- **本文抜粋**:
::::

13:15頃に幕営地の小日向のコルに到着。コルには多くの登山客がいたが、自分達以外には3張程度テントがあるだけで、特に込み合うことはなかった。非常に暑い中早々にテントをたてて、コンパと夕食の準備に取り掛かる。19時ころまで外は明るかったが、やはり夜は冷えたので私はダウンを投入して就寝した。

写真:モルゲンロートに赤く染まりとても美しい。

5月4日は白馬鑓ヶ岳アタックの日。朝は4時?に起床し、朝食はコーヒー等で済ませて4:30には出発(山スキー隊は少し遅れて出発)。早朝であったため、雪面は凍り付いていたため、アイゼンを装着し行動。小日向のコルから南西方面に降りていくと、ところどころ沢が走っておりルートは慎重に選ぶ必要がある。

6:30頃白馬鑓温泉に到着する。テントが数張立っており、どうやらここで泊まった登山客もいるようだ。手前付近で一本をとり、さきを急ぐ。また、鑓温泉へと向かう雪渓上はこの時期となると落石が多く発生するようで、石があちらこちらに転がっていた(幸い自分たちが見た落石は一回程度だった)

つらいつらい登り。鑓温泉より少し先、2050m地点より進路を西に変えて、また長い登りが続く。日差しがとんでもなく強く、雪面からも照りかえす感じで非常に暑い。そして風景がなかなか変わらないのもつらい。

10:15頃稜線に到着。稜線上から頂上までは全く雪がなく、山スキー隊は稜線より少ししたでスキーをデポしていた。

11:30頃、行動開始からおよそ7時間で頂上に到着。スキーを担ぎ上げた他の登山客(スキーヤー)が多かったが、お目当てはここから杓子沢方面への滑降のようだ。上から見ると下が見えないくらいの急角度であり、転がり始めると止まらなくなりそうな急斜面だったが、みな颯爽と滑って行った。

帰りはお楽しみの鑓温泉。とてつもなく熱く、そのまま入り続けることはかなり厳しく、定期的に雪を投入し温度を調整しなければ入り続けることは難しそうだった。ベースキャンプへはおよそ16:00頃に戻った。

最終日の5月5日は下山するだけであったので、少し遅めに7時頃の出発。この日も快晴だったが下降し始めるも、初日のトラバースコースではなく、若干北東よりのコースで降りてきてしまい、雪解けの沢が走っているところで出てしまった。画像は雪に覆われているように見えるが、数十メートル下方は雪が解けておりスノーブリッジ状態となっていた。ここは一人ずつ通過したが、少々冷や冷やした場面だった。

最後は山草採りを楽しみながら、およそ10時頃下山となった。

針ノ木雪渓BC

  • 日程:2023年4月23日
  • メンバー:つりし(L)、ハギ(記)
  • コースタイム
    扇沢駐車場(7:00)…最終堰堤(8:10)…2550M平坦地(12:40)…マヤクボノコル(13:20)…扇沢駐車場(16:00)

::::

- **元データ**:

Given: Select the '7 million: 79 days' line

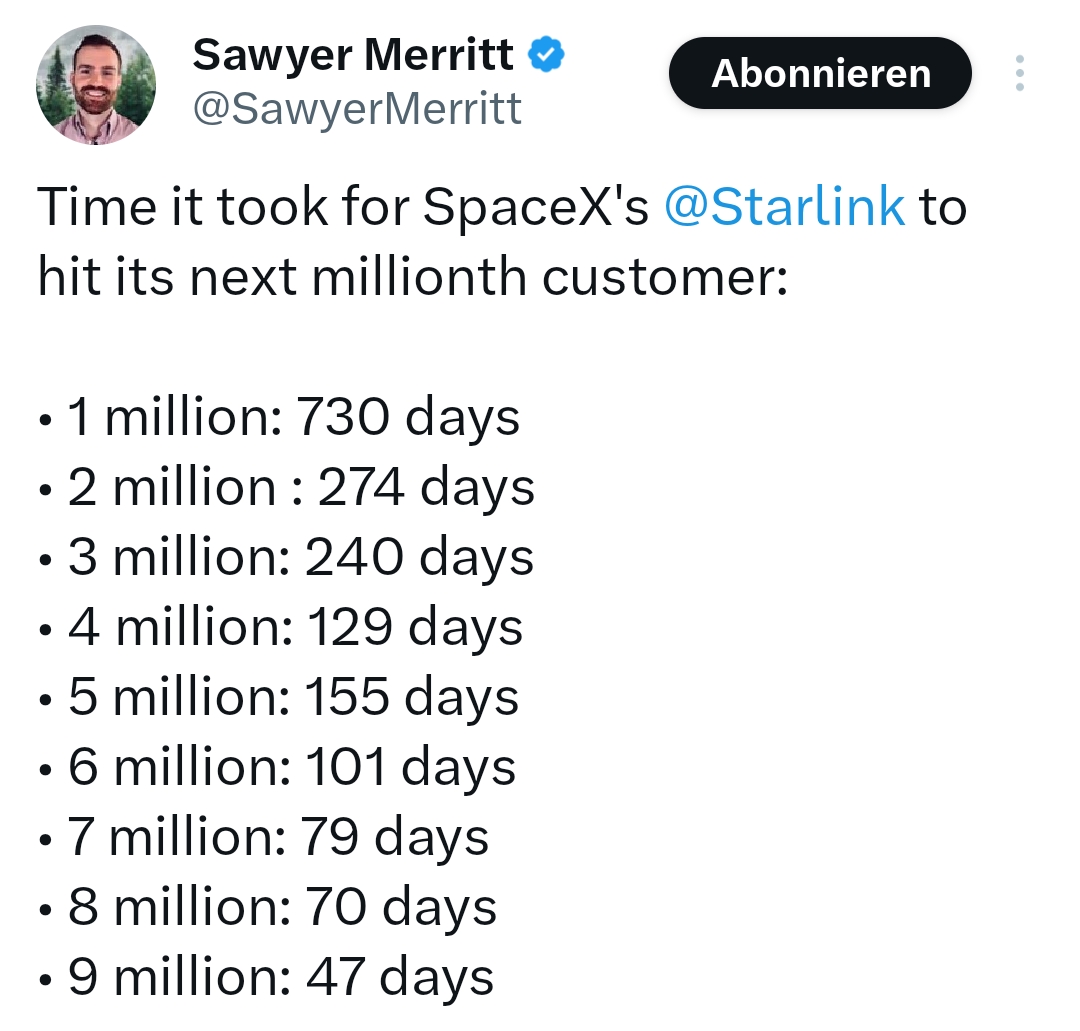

::::

- **練習課題**:
A. 山行記録によると、5月4日に白馬鑓ヶ岳の頂上に着いたのは何時頃ですか。
B. 山行記録のうち、「5月4日は白馬鑓ヶ岳アタック」から「かなか変わらないのもつらい。」までの部分を一字一句そのまま書き写してください。
C. 山行記録を、本文の末尾に続けて書き進めてください。
上の資料は解答に必要ありません。

- **課題の解答**:
A. 11:30頃です。

B.
5月4日は白馬鑓ヶ岳アタックの日。朝は4時?に起床し、朝食はコーヒー等で済ませて4:30には出発(山スキー隊は少し遅れて出発)。早朝であったため、雪面は凍り付いていたため、アイゼンを装着し行動。小日向のコルから南西方面に降りていくと、ところどころ沢が走っておりルートは慎重に選ぶ必要がある。

6:30頃白馬鑓温泉に到着する。テントが数張立っており、どうやらここで泊まった登山客もいるようだ。手前付近で一本をとり、さきを急ぐ。また、鑓温泉へと向かう雪渓上はこの時期となると落石が多く発生するようで、石があちらこちらに転がっていた(幸い自分たちが見た落石は一回程度だった)

つらいつらい登り。鑓温泉より少し先、2050m地点より進路を西に変えて、また長い登りが続く。日差しがとんでもなく強く、雪面からも照りかえす感じで非常に暑い。そして風景がなかなか変わらないのもつらい。

C.
7:00扇沢駐車場発。雪が豊富なときは篭川の右岸を最初からシールで登れるそうだが、今回は登山道経由。いったん車道に出て、少し歩くと左の砂利道へ。奥に堰堤が見える。橋を渡ると雪上歩きが始まるが、スキーは担いだまま行く。堰堤脇のトラバースは雪が硬く、アイゼンで通過した。

最後の堰堤でつりしさんはアプローチシューズをデポ。ここまでで1時間弱、ようやくシール登行になった。行く手には記録によく載っているとおりの針ノ木雪渓とアルプスらしい景色が見えて、テンションが上がる。

登山口。雪がありません。。

しばらくは平坦だが、デブリの末端から傾斜が変わってくる。最初の50mくらいはクトーを付けて登ったが、デブリで登りにくいのと傾斜がキツくなってきて、途中からアイゼン歩行に切り替えた。シールで登れそうな区間も少しあったが、マヤクボ沢に分かれるその先も急傾斜なので、そのまま行くことに。

そんなわけで、スキーで登ったのは往路中、多分1/3?くらいなもので、他はずっとスキーはザックについたままだった。アイゼンじゃないと登れない所にスキーで来たのは初めてだ。硬いし荒れてるし、これ登ったところで自分にはマトモに滑れないだろうなーという揺るぎない確信だけが増した。

増すばかりの確信にボヤきながら稜線手前の2550m平坦地に到着すると、そこから稜線までは綺麗な斜面が広がっていた。雪も適度に緩んでいるようだ。雄叫びをあげながら落ちるような速度で滑ってくる人、気持ちよさそう。その姿に元気をもらってもうひと頑張り、マヤクボノコルまでの登り。

コルの向こう側には大パノラマが待っていた。東北ばかり行っている2人はまったく同定できず、「黒部湖。。だよね?ツルギって。。見えるの?」という体たらくではあったけど、稜線に上がらないと絶対に見れない景色に大感動。来れてよかった。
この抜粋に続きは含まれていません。